From 1911–1912, just after receiving her Ph.D., Barney was a mathematics professor at Rollins College. At the conclusion of that year, she moved to her alma mater to Smith College, where she was an instructor of mathematics. In 1917, she was hired as a professor at Lake Erie College, where she stayed until 1919. In 1920, she returned to Smith College as an assistant professor. In 1922, the Yale University Observatory appointed Barney as a research assistant, a title she held until 1949, when she was promoted to research associate. The Observatory, like many other university observatories, was allocating significant resources to astronomy, thanks to the development of telescope-mounted cameras. At the beginning of her career in astronomy, Barney worked under Frank Schlesinger; she plotted the position of stars from photographic plates and worked on the calculations of their celestial coordinates from their positions on the plates. The work was tedious, which Schlesinger thought to be suitable for women incapable of theoretical research. Despite this influence, she developed several methods that increased both the accuracy and speed of astronomic measurements, including the use of a machine that automatically centered the photographic plates.

In 1941, when Schlesinger retired, Barney took over full supervision of the cataloguing. Under her direction, the measurements of the photographic plates were completed at the IBM Watson Scientific Laboratory using a new electronic device that advanced the reduction of eye strain and increased accuracy. Her life's work, completed over 23 years, contributed to the Yale Observatory Zone Catalog, a series of star catalogs published by the Yale Observatory for 1939 to 1983, containing approximately 400,000 stars, and influenced the Bright Star Catalogue. Her individual contribution to these star catalogues recorded the position, magnitude, and proper motion of approximately 150,000 stars. Due to its high accuracy, the catalogue is still used today in proper motion studies. She retired from academic life in 1955. She was succeeded by Ellen Dorrit Hoffleit.
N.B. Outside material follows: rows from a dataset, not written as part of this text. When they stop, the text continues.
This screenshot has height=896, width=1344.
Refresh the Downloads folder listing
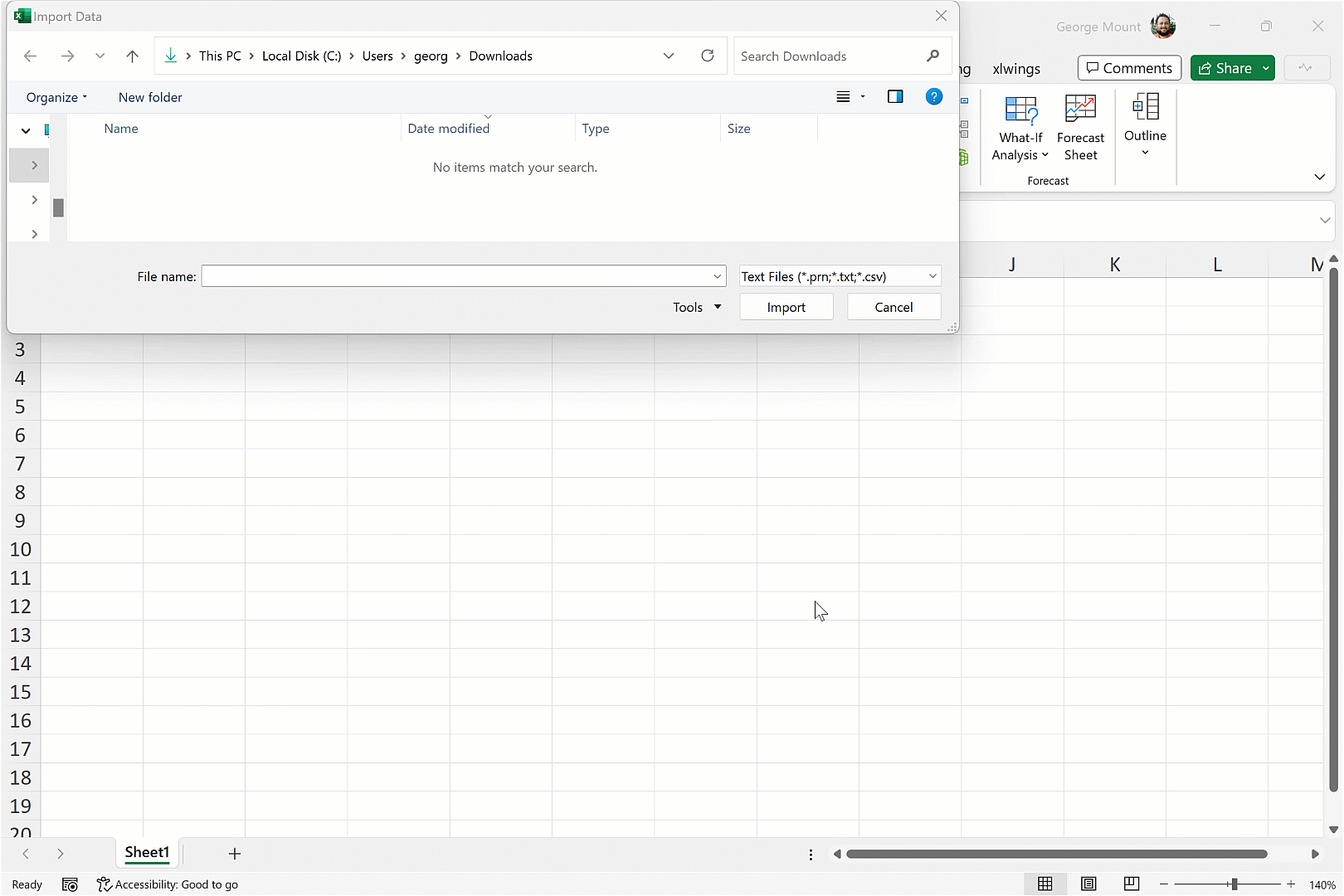click(x=707, y=56)
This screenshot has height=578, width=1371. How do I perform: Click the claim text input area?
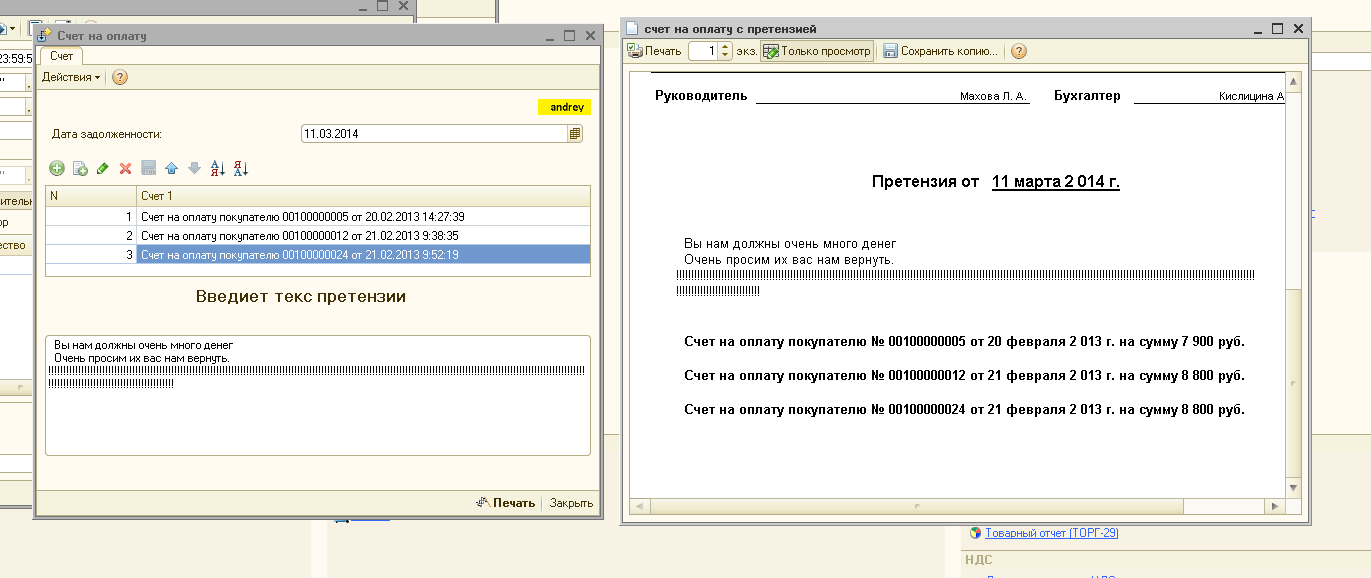pos(318,395)
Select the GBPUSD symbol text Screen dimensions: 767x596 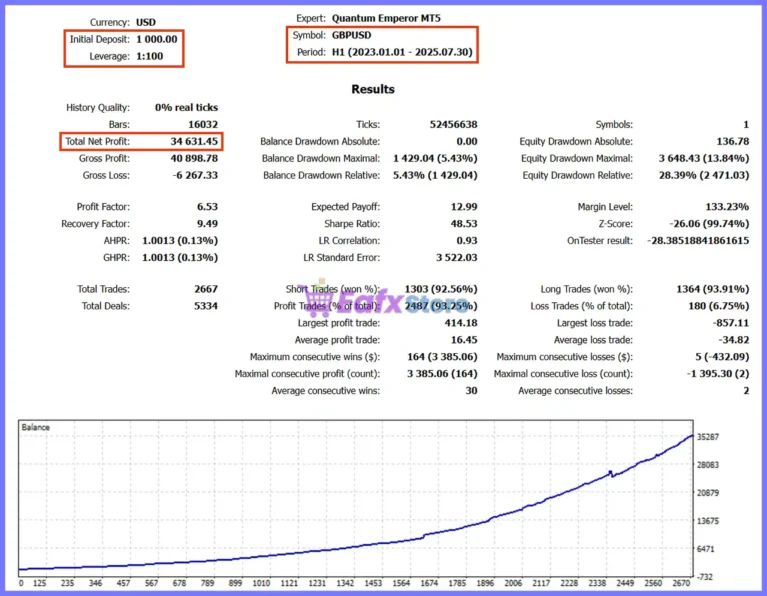click(351, 35)
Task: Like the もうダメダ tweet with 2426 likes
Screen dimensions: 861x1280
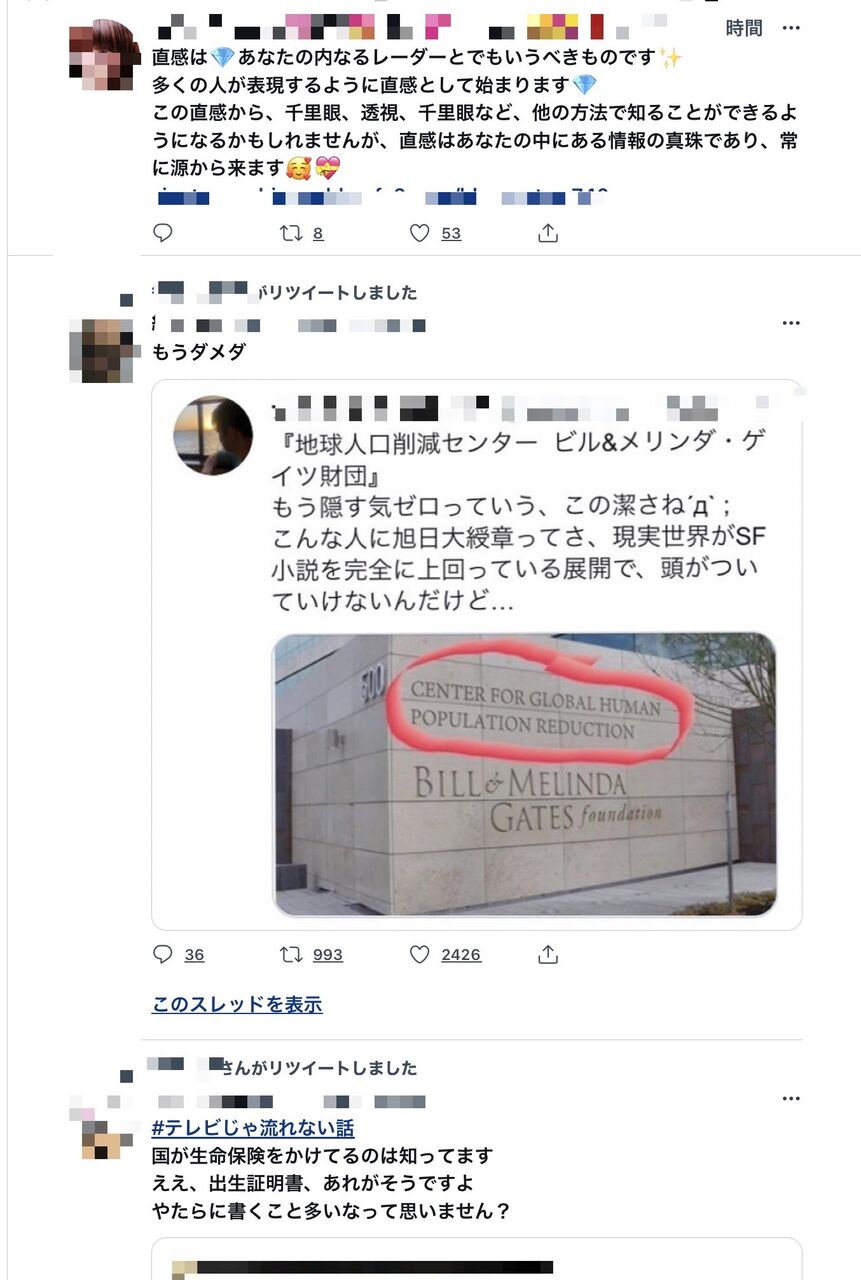Action: 420,954
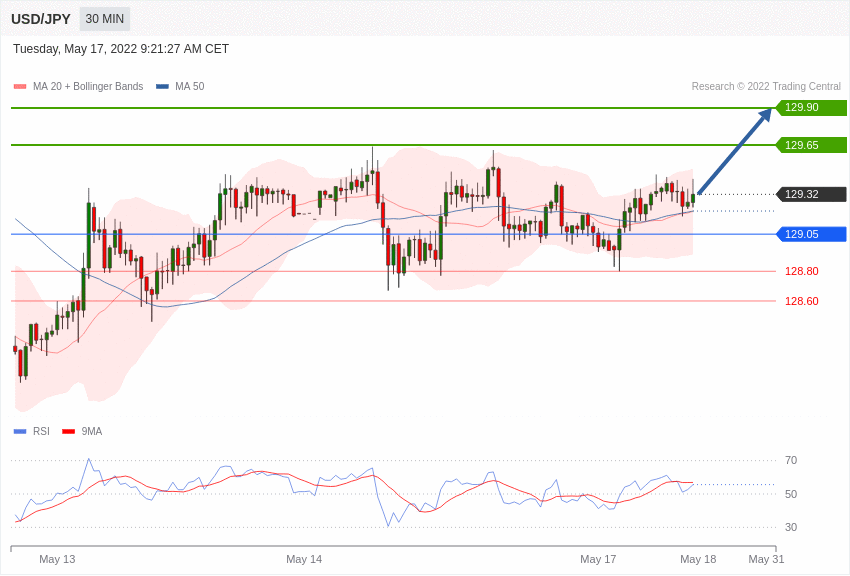The image size is (850, 576).
Task: Toggle the MA 20 + Bollinger Bands legend
Action: click(x=88, y=87)
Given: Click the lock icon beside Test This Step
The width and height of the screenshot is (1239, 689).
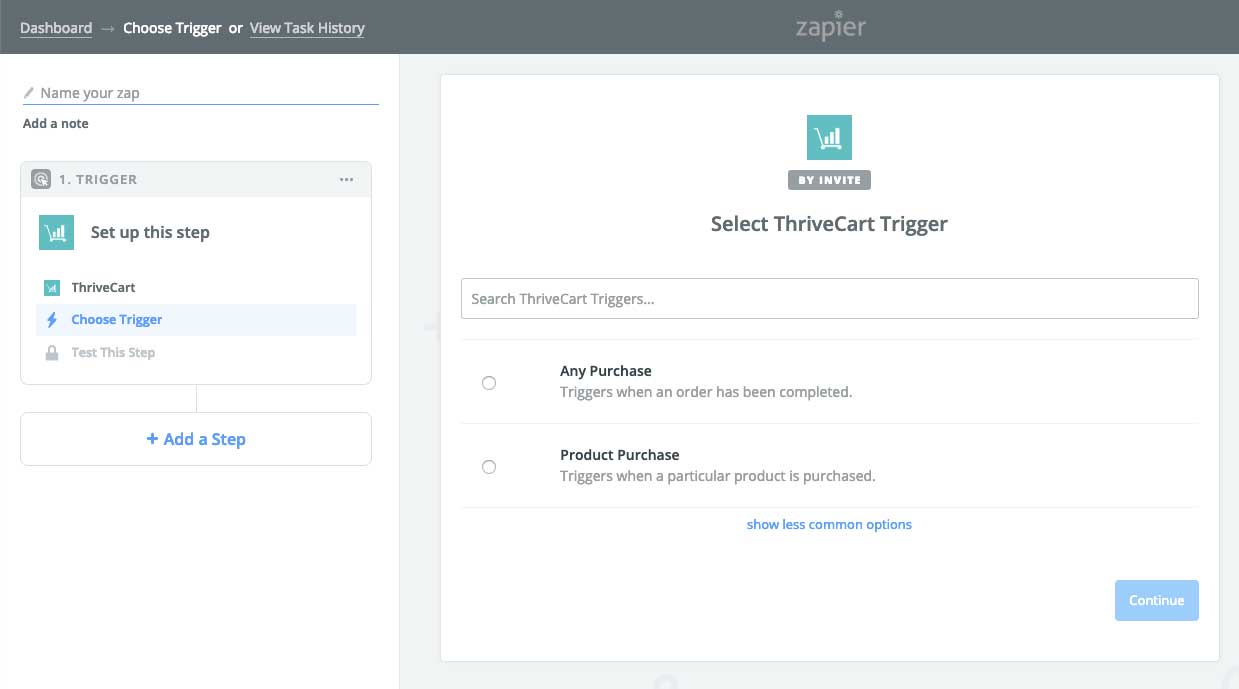Looking at the screenshot, I should click(x=52, y=353).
== Woman of achievement ==
The Women's Centennial Congress was organized by Carrie Chapman Catt, November 25–27, 1940, to celebrate a century of female progress. To demonstrate those advances, 100 "successful women" were invited to represent the respective fields of study in which they were working in 1940, but that would have been impossible for them in 1840. Barney was listed under "Science" with Margaret Mead and Annie Jump Cannon, among others. The 100 women chosen were "all American, alive and doing jobs that would have been impossible for a woman to undertake in 1840."

==Honors==
While a research associate at the Yale University Observatory, in 1952, Barney was awarded the triennial Annie J. Cannon Award in Astronomy, a prestigious award for women astronomers given by the American Astronomical Society.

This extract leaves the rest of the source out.